Conclusions and Relevance  In this randomized clinical trial, among infants hospitalized with stabilized bronchiolitis with and without hypoxia and managed using an oxygen saturation target of 90% or higher, clinical outcomes, including length of hospital stay and safety, were similar with intermittent vs continuous pulse oximetry. Nursing satisfaction was greater with intermittent monitoring. Given that other important clinical practice considerations favor less intense monitoring, these findings support the standard use of intermittent pulse oximetry in stable infants hospitalized with bronchiolitis.

Trial Registration  ClinicalTrials.gov Identifier: NCT02947204

Bronchiolitis is the most common acute lower respiratory tract infection in infants. In the US, it accounts for more than 100 000 hospitalizations and more than $1.7 billion in hospitalization costs annually.¹ The focus of bronchiolitis inpatient management is supportive care because drug therapies are ineffective.^2,3 Clinical and physiologic monitoring guides fluid and oxygen supplementation, respiratory support, and discharge decisions.

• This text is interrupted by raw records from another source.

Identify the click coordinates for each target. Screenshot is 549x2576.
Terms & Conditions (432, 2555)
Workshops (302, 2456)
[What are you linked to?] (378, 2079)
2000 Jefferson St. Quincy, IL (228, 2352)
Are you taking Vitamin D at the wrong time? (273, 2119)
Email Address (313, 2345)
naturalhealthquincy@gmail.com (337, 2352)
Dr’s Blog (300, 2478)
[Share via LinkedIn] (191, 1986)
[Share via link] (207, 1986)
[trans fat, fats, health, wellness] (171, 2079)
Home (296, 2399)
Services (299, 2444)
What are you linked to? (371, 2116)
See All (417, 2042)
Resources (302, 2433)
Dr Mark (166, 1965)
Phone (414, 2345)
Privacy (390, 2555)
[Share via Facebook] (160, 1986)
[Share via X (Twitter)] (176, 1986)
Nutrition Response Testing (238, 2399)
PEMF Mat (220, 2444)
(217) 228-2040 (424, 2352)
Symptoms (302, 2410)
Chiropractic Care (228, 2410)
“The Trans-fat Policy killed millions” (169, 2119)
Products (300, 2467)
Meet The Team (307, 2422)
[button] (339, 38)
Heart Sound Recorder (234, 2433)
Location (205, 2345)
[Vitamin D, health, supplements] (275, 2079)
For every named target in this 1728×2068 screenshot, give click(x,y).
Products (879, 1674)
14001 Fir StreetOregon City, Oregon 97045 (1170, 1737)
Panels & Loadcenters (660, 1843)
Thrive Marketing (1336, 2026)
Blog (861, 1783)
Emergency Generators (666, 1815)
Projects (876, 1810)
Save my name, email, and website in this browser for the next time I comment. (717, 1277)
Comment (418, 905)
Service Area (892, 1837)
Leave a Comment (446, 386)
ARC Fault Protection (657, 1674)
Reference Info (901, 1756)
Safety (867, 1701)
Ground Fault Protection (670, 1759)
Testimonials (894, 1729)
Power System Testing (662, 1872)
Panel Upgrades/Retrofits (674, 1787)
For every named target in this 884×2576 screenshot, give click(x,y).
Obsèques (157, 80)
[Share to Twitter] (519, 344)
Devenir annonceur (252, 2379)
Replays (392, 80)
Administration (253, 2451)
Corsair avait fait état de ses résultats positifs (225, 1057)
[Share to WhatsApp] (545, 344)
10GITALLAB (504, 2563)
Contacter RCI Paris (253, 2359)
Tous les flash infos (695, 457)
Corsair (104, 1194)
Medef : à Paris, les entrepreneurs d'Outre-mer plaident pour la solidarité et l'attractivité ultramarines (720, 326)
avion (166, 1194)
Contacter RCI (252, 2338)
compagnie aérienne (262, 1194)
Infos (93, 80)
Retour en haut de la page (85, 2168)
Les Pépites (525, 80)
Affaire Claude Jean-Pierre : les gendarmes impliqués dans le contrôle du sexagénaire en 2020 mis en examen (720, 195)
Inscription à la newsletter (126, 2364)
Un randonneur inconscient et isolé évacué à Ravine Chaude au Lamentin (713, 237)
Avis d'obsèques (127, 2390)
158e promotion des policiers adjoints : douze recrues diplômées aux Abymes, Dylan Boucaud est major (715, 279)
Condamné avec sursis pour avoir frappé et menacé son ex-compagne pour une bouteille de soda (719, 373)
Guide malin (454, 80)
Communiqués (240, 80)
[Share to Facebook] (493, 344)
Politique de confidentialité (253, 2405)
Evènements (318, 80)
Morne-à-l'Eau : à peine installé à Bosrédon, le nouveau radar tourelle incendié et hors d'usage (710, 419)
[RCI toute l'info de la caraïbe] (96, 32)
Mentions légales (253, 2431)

In hospital practice, pulse oximetry for identifying hypoxia is considered the fifth vital sign.^4,5 Practitioners choose a pulse oximetry oxygen saturation target to assist with admission and discharge decisions and supplemental oxygen therapy initiation and discontinuation. The American Academy of Pediatrics (AAP) guidelines recommend using an oxygen saturation target of 90% or higher in hospitalized infants with bronchiolitis. This practice is supported by a multicenter trial⁶ that found that infants randomized to a target of 90% or higher, compared with a target of 94% or higher, were discharged 10 hours earlier and experienced a similarly low rate of adverse events and revisits after discharge.

Practitioners also choose to use pulse oximetry measured continuously or intermittently, such as performing a spot measurement every 4 hours. Retrospective studies^7,8 suggest that stable infants with bronchiolitis stay in the hospital longer than needed because of practitioner reliance on the pulse oximeter to make management decisions. Experts and practitioners postulate that continuous measurement of oxygen saturation results in greater detection of transient and false-positive desaturations, leading to unnecessary additional supplemental oxygen use, more interventions, prolonged hospital stays, and higher costs.^2,9,10 Increase in desaturation-related alarms may also increase nursing workload and alarm fatigue.^2,10 In contrast, some practitioners and parents fear that intermittent monitoring will delay the detection of hypoxia and compromise patient safety.²

According to the AAP guidelines, practitioners may choose not to use continuous pulse oximetry based on lower level of evidence.² The Choosing Wisely campaign recommends not using continuous monitoring in infants with bronchiolitis but without hypoxia.¹¹ A cross-sectional study¹² across 56 North American hospitals found that continuous pulse oximetry is used in 46% of infants without hypoxia hospitalized with bronchiolitis, and hospital use of continuous pulse oximetry varies substantially from 2% to 92%. Experts conclude that the evidence supporting the use of continuous vs intermittent pulse oximetry monitoring is “not equivocal, but rather non-existent.”^{13(p 1449)}

We conducted a multicenter, pragmatic randomized clinical trial in hospitalized infants with stabilized bronchiolitis with and without supplemental oxygen to compare the effect of intermittent vs continuous pulse oximetry. We hypothesized that intermittent pulse oximetry would reduce length of hospital stay compared with continuous pulse oximetry. We also compared the effect of the monitoring strategies on secondary outcomes, including the need for medical interventions, safety, parent anxiety and missed workdays, and nursing satisfaction.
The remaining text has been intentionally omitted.